Loss not converging in Polynomial regression in Tensorflow


import numpy as np 
import tensorflow as tf


#input data:
x_input=np.linspace(0,10,1000)
y_input=x_input+np.power(x_input,2)

#model parameters
W = tf.Variable(tf.random_normal([2,1]), name='weight')
#bias
b = tf.Variable(tf.random_normal([1]), name='bias')

#placeholders
#X=tf.placeholder(tf.float32,shape=(None,2))
X=tf.placeholder(tf.float32,shape=[None,2])
Y=tf.placeholder(tf.float32)
x_modified=np.zeros([1000,2])

x_modified[:,0]=x_input
x_modified[:,1]=np.power(x_input,2)
#model
#x_new=tf.constant([x_input,np.power(x_input,2)])
Y_pred=tf.add(tf.matmul(X,W),b)

#algortihm
loss = tf.reduce_mean(tf.square(Y_pred -Y ))
#training algorithm
optimizer = tf.train.GradientDescentOptimizer(0.01).minimize(loss)
#initializing the variables
init = tf.initialize_all_variables()

#starting the session session 
sess = tf.Session()
sess.run(init)

epoch=100

for step in xrange(epoch): 
   # temp=x_input.reshape((1000,1)) 
    #y_input=temp

     _, c=sess.run([optimizer, loss], feed_dict={X: x_modified, Y: y_input})
     if step%50==0 :
       print c

print "Model paramters:"       
print  sess.run(W)
print "bias:%f" %sess.run(b)

I'm trying to implement Polynomial regression(quadratic) in Tensorflow. The loss isn't converging. Could anyone please help me out with this. The similar logic is working for linear regression though!


Solution

  • First there is a problem in your shapes, for Y_pred and Y:

    • Y has unknown shape, and is fed with an array of shape (1000,)
    • Y_pred has shape (1000, 1)
    • Y - Y_pred will then have shape (1000, 1000)

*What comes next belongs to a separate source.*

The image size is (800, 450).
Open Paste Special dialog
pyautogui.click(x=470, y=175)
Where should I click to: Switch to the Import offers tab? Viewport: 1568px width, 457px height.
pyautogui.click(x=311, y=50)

    This small code will prove my point:

    a = tf.zeros([1000])  # shape (1000,)
    b = tf.zeros([1000, 1])  # shape (1000, 1)
    print (a-b).get_shape()  # prints (1000, 1000)
    

    You should use consistent types:

    y_input = y_input.reshape((1000, 1))
    
    Y = tf.placeholder(tf.float32, shape=[None, 1])
    

    Anyway, the loss is exploding because you have very high values (input between 0 and 100, you should normalize it) and thus very high loss (around 2000 at the beginning of training).
    The gradient is very high and the parameters explode, and the loss gets to infinite.

    The quickest fix is to lower your learning rate (1e-5 converges for me, albeit very slowly at the end). You can make it higher after the loss converges to around 1.